While this volatility is great for day-traders and the HFT machine run funds, it is also an opportunity for long-term investors to set up positions. It has become apparent that the highly leveraged shale drillers and MLP E&Ps will get whipped around as the oil market works towards finding an equilibrium point, and those dips, such as today's, will provide opportunities to put new cash to work.

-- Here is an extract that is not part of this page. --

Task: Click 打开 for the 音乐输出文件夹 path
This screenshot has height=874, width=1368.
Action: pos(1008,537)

SandRidge Shares Lower On Rig Count Cut
Generally speaking, each E&P company which has come out and lowered capital expenditure plans has been rewarded by the market for being conservative with its cash. That is until yesterday when Reuters reported that it had obtained a document which indicated that SandRidge Energy (NYSE: SD ) was planning on cutting its rig count in Oklahoma and Kansas by about 75%. The company, according to the document and report, will now only have 8 rigs operating in the area which is down from the current rig count of 28. Now, we will obviously have to wait for an announcement to see how this will affect production moving forward, but the move did catch the market off guard if only because of the sheer size of the cut.

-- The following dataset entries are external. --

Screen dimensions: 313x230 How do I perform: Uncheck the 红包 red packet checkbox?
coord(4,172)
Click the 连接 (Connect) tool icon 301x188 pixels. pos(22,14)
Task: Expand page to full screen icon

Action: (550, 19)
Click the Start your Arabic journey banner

Investors Are Staying Away From Brazilian Stocks
Now that ETFs are so popular and efficient to run, many large investors use ETFs linked to certain indices, industries and sectors to essentially trade a handful of companies. Individual investors simply sell their holdings to get rid of the exposure, but more sophisticated traders look to the leveraged ETFs, both the long and short names, to place their bets. With this in mind, we have to wonder if a sort of contagion has occurred as it relates to Brazilian stocks due to the issues at Petrobras (NYSE: PBR) and the country's exposure to the commodity market. Recently, Petrobras has tended to lead the way up or down for Brazilian stocks, including big names such as Vale (NYSE: VALE). Both Petrobras and Vale are down about 5.3% today.